EXCERPTED PASSAGE:
►

# R.I.P.?! How'd it happen?



## Doghund (Jul 10, 2005)

I had a lovely beta named simply "Blue" whom I rescued from Wal-Mart. He had been placed in the same cup as another beta. I mentioned it and the employee poured both of them into the sink. but Blue was still alive! So I saved him and brought him home. His fins healed and we moved him to a 75gal. above ground koi pond. About two weeks later we added two goldfish. They were very gentle and never bothered him, but he was always flaired up at them. We thought it was funny. he would turn side-ways at them and was always puffed up chaseing the smaller goldfish. He seemed healthyer than ever. But this morning he was on the bottom of the tank, still puffed up, his fins in perfect shape. My mom thinks he had a heart attact. What do you all think happened?
:rip:


----------



## Imbrium (Feb 7, 2005)

It's hard to tell without more details about his set up, but it's not a good idea to keep bettas with goldfish. They need completely different water conditions and this probably had something to do with it.


----------



## Doghund (Jul 10, 2005)

Imbrium said:


> It's hard to tell without more details about his set up, but it's not a good idea to keep bettas with goldfish. They need completely different water conditions and this probably had something to do with it.


 Well, the pond is outside on our porch. I live in Louisiana, so its humid and hot right now, but the water has stayed cool. It has a gravle bottom and several different types of pond plants he was doing really well. The only difference I can think of is that yesterday my mom added an air pump because her goldfish looked out of breath. But other than that I can't think of anything... :sad:


----------



## Pac-Man (Mar 18, 2005)

Well, like Imbrium said, they need diff. conditions. bettas are tropical fish, and therefor prefer warm water, while as goldfish like cooler water. And what do you mean by puffed up? was his body literally bigger than normal? was he flaring?


----------



## ChaldoChris416 (Aug 19, 2005)

so u understand wat wer trying 2 tell u the amonia killed ur betta goldfish giv off a lot of ammonia


----------



## Alisha (Aug 5, 2005)

◄

SUPPLIED INFORMATION:
►

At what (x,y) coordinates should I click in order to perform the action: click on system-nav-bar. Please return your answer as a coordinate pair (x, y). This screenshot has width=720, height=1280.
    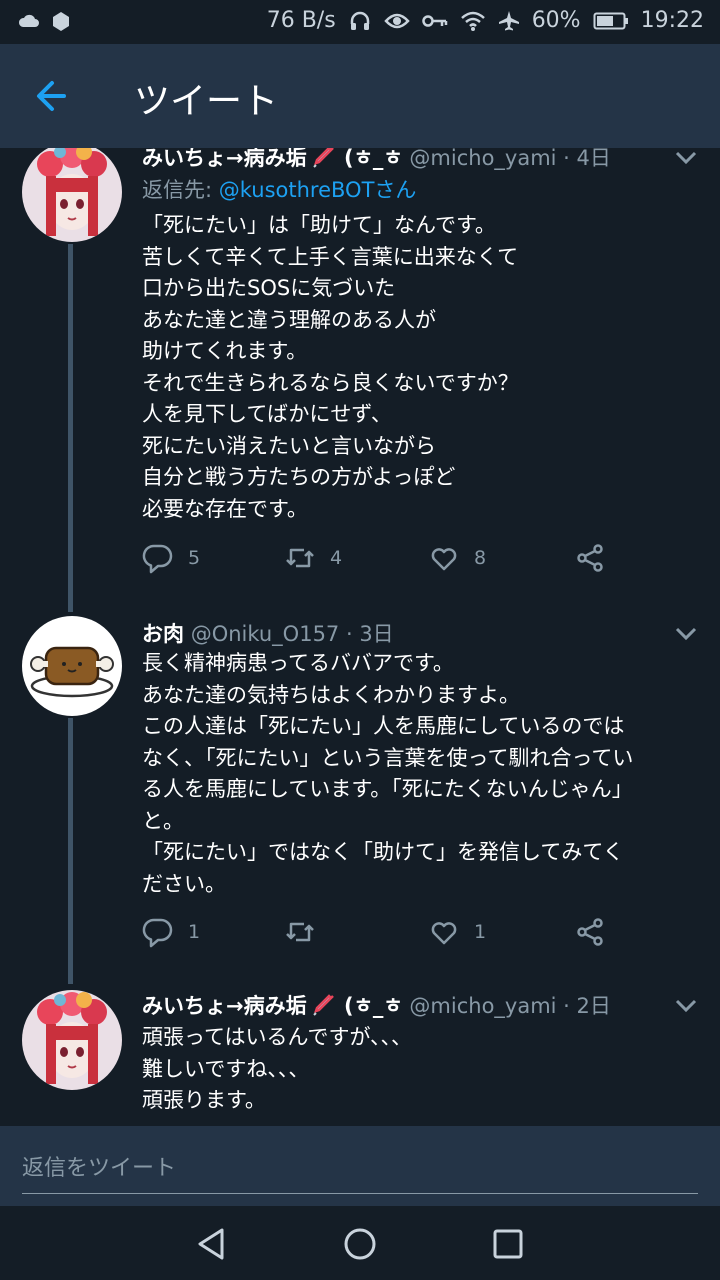
    Looking at the image, I should click on (360, 1243).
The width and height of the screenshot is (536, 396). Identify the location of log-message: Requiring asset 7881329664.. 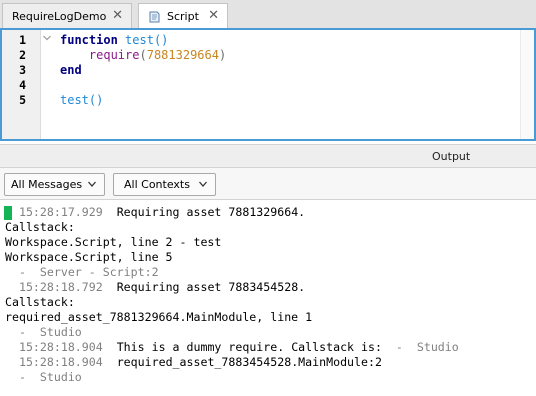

◄

TASK STATEMENT: Reproduce the part of the thread about the dead betta that starts at "Well, the pond" and ends at "was he flaring?".

TASK OUTPUT:
Well, the pond is outside on our porch. I live in Louisiana, so its humid and hot right now, but the water has stayed cool. It has a gravle bottom and several different types of pond plants he was doing really well. The only difference I can think of is that yesterday my mom added an air pump because her goldfish looked out of breath. But other than that I can't think of anything... :sad:


----------



## Pac-Man (Mar 18, 2005)

Well, like Imbrium said, they need diff. conditions. bettas are tropical fish, and therefor prefer warm water, while as goldfish like cooler water. And what do you mean by puffed up? was his body literally bigger than normal? was he flaring?